Excerpt:
──────────
Mistake number three

Thirdly, modernity and repression are not opposites. Thinkers who identify becoming modern with human emancipation make modernity and repression opposites, but there are distinctively modern forms of repression, just as there were distinctively medieval and ancient forms of repression.

What I want to suggest to you is that successful modernisation is a precondition of progress for every contemporary society, but modernity and progress are not the same.
So what I want to do is to consider these three issues. Why there’s no one model of modernity; why being modern doesn’t mean accepting Enlightenment values and why modernisation and the expansion of human freedom do not necessarily go together.

Why is there no one model of modernity?

Let’s begin just briefly by answering this first question by looking at the intellectual history of the idea of modernisation chiefly in Europe. I think it got its first canonical formulation in the French Positivists, particularly Henri Saint Simon and Auguste Compte. They had a profound influence on social and political theory through the impact both on John Stuart Mill, who I still think to be the greatest European liberal thinker, and on Marx, who I regard as the greatest European critic of liberalism. Through Marx and Mill, these French Positivists have really shaped our contemporary understanding of modernisation, and I think we need to distinguish, in what they thought about modernisation, what is living and what is dead.
──────────
Supplied data:
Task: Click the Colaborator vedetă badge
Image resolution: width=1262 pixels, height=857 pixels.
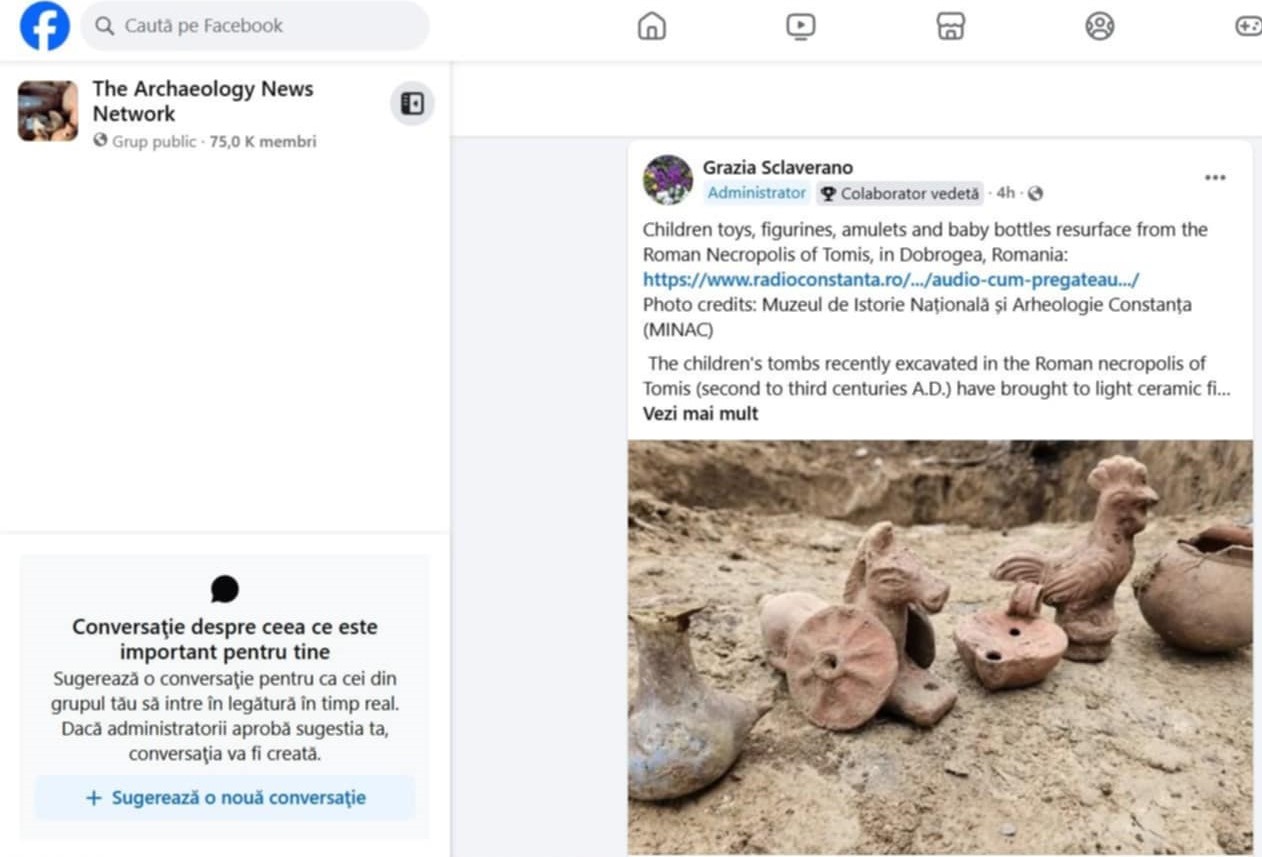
──────────
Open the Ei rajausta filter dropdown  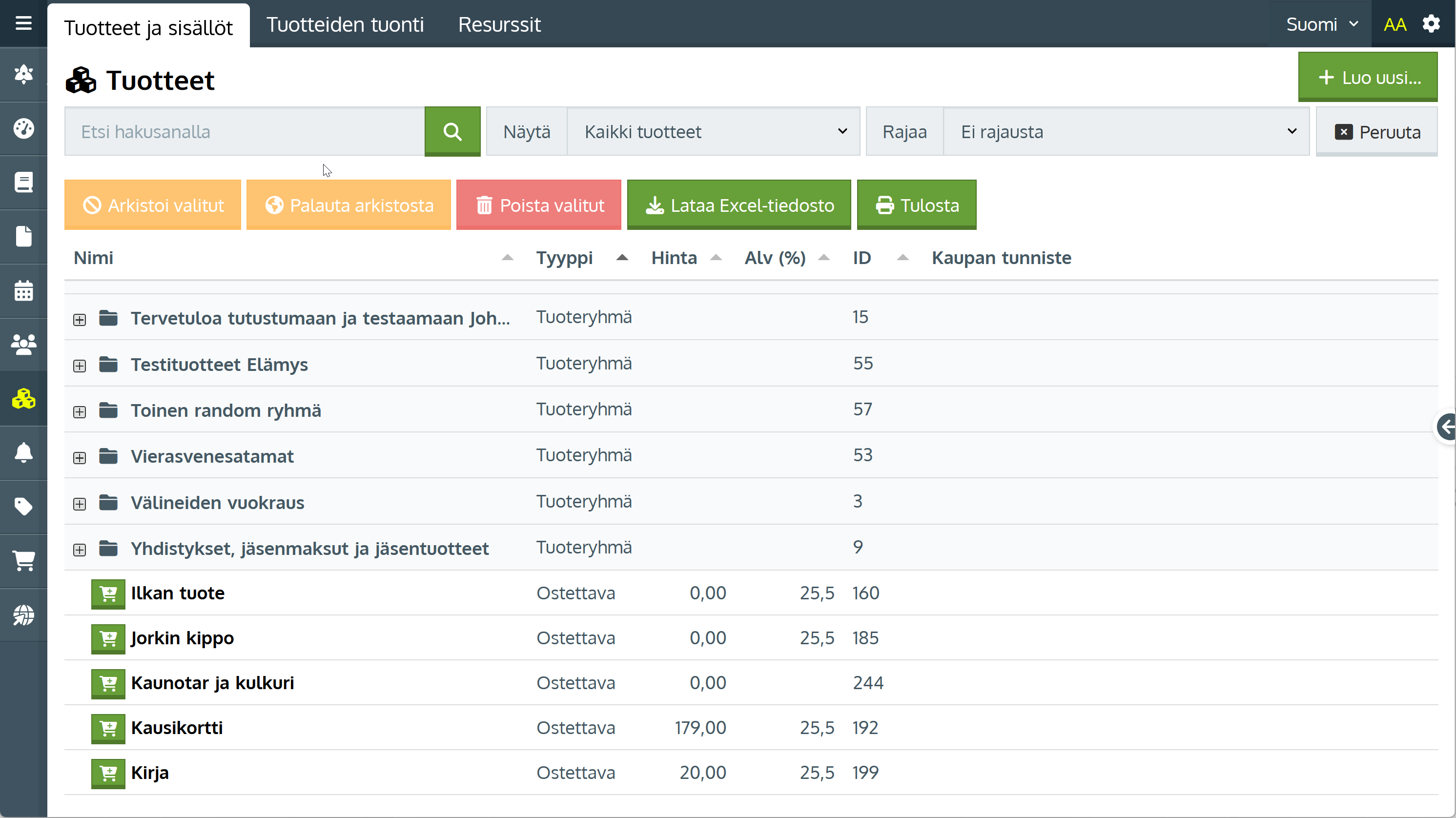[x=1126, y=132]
──────────
Written exercise:
Answer these questions from the excerpt on modernity:
1. Does the speaker say modernity and repression are opposites?
2. Which two French Positivists are named?
3. Whom does the speaker regard as the greatest European critic of liberalism?
You won't need the listing for this.

Written reply:
1. No, they are not opposites.
2. Henri Saint Simon and Auguste Compte.
3. Marx.